• **READING TEXT**
Hannah has become a real social butterfly while at rehab. It's a trip to see her hanging out with her wheelchair posse, laughing and waving at everyone and telling me to "go over there, Mommy, so I can be with my friends." When Isabelle comes to visit, it's interesting to see how they interact and that Isabelle is the odd man out. In fact, pretty much anyone who is not in a wheelchair or stander, with a trach or a g-tube, prosthetic limbs or braces is an outsider. This is the land of misfits, and there is power in numbers. I don't mean to say that Hannah, or any other of the amazing kids here are less than anyone else by calling them "misfits." But for Hannah at least, it's clear that while she is a well-adjusted and happy kid outside of the hospital, she has also thrived socially by having the opportunity to hang with other kids like her, who have struggles fitting into the able-bodied world we live in.
This is a revelation for me because I'm a firm believer in inclusion, in finding ways to adapt our community so that Hannah can participate along with her peers. I don't want her to always be hanging out in "disability world." But yet, she fits in here in a way that she doesn't at home. When we have play dates at home, she often hangs out with me and the other mom while Isabelle and friend are racing around the yard, because she can't keep up. If the activity is more sedentary she's part of the action, but otherwise she is a bystander or will chose to do her own thing. Here, she can wheel herself around like the best of them, and no one is going anywhere too fast. She can keep up, she is doing big things, and she can relate to these kids on a level that is beyond her experience with the other kids she knows at home.

• **RECORDS PROVIDED**

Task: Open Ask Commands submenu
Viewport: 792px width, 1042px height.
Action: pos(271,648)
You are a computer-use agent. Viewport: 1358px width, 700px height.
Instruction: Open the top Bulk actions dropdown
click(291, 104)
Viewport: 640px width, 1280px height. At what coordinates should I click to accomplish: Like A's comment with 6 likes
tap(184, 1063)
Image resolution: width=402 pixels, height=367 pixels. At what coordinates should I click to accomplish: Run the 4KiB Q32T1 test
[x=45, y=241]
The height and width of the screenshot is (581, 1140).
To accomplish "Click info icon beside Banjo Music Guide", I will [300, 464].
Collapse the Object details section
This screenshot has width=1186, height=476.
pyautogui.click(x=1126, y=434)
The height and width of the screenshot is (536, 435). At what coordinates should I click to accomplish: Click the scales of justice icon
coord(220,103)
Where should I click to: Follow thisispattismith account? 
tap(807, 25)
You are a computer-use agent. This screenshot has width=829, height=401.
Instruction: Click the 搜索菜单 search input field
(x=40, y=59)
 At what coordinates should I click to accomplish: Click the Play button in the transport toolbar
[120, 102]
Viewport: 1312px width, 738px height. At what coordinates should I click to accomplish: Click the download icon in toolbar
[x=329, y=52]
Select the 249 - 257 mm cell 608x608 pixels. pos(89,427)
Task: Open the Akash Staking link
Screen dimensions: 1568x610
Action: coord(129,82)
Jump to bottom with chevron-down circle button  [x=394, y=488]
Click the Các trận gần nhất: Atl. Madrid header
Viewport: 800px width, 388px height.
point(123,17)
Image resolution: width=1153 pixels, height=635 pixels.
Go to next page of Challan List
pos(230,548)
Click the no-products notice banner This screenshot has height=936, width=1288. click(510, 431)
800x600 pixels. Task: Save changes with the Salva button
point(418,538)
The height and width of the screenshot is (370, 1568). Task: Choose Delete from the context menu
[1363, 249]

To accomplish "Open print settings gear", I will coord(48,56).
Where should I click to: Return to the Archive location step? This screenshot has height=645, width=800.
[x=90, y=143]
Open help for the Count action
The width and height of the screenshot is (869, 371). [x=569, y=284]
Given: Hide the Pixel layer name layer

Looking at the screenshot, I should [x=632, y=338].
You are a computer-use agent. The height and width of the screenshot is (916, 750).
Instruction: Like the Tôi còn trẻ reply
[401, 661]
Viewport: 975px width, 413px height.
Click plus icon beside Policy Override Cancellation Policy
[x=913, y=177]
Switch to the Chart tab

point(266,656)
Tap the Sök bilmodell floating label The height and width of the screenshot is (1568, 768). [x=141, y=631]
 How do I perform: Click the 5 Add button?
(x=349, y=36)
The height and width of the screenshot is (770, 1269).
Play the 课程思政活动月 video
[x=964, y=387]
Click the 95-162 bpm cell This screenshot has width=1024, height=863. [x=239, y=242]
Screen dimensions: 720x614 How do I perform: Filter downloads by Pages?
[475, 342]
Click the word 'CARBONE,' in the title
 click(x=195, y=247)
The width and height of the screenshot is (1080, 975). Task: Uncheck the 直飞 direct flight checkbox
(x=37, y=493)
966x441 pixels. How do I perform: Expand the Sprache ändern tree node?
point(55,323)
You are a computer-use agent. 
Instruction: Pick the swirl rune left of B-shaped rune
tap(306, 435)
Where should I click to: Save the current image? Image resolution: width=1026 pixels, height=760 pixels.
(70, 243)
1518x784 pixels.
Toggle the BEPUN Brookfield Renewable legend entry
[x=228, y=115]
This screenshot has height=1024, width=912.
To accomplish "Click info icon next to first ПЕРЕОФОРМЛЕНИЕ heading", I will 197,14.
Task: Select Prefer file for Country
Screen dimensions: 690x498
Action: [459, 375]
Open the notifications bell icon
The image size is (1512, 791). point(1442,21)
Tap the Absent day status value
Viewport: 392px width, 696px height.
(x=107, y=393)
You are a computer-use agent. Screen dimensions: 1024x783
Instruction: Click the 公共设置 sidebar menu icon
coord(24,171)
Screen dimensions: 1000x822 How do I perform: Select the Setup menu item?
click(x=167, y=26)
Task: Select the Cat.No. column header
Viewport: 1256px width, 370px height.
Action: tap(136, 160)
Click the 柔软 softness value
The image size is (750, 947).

• **EXERCISE REQUIREMENTS**
**1.** In the passage about Hannah at rehab, quote the part that opens with the words containing "This is a revelation" and closes with "knows at home.".
**2.** Translate this sentence from the passage about Hannah at rehab into Spanish: "Here, she can wheel herself around like the best of them, and no one is going anywhere too fast."
**3.** Carry on the passage about Hannah at rehab from its final sentence.

• **OUTPUTS BY TASK**
**1.**
This is a revelation for me because I'm a firm believer in inclusion, in finding ways to adapt our community so that Hannah can participate along with her peers. I don't want her to always be hanging out in "disability world." But yet, she fits in here in a way that she doesn't at home. When we have play dates at home, she often hangs out with me and the other mom while Isabelle and friend are racing around the yard, because she can't keep up. If the activity is more sedentary she's part of the action, but otherwise she is a bystander or will chose to do her own thing. Here, she can wheel herself around like the best of them, and no one is going anywhere too fast. She can keep up, she is doing big things, and she can relate to these kids on a level that is beyond her experience with the other kids she knows at home.

**2.** Aquí puede moverse sola en su silla de ruedas como la mejor, y nadie va a ningún lado demasiado rápido.

**3.**
I hope that once we get home and she's trying to get around like the other kids again, she is not too frustrated. It will also be interesting to see how her relationship with Isabelle evolves after this separation. While they've been apart and Isabelle has been at Grammie and Papa's, she has been growing and changing as well. I think it will take time for all of us to figure out our groove when we get home, all of us different people from the ones that left Vermont a month ago.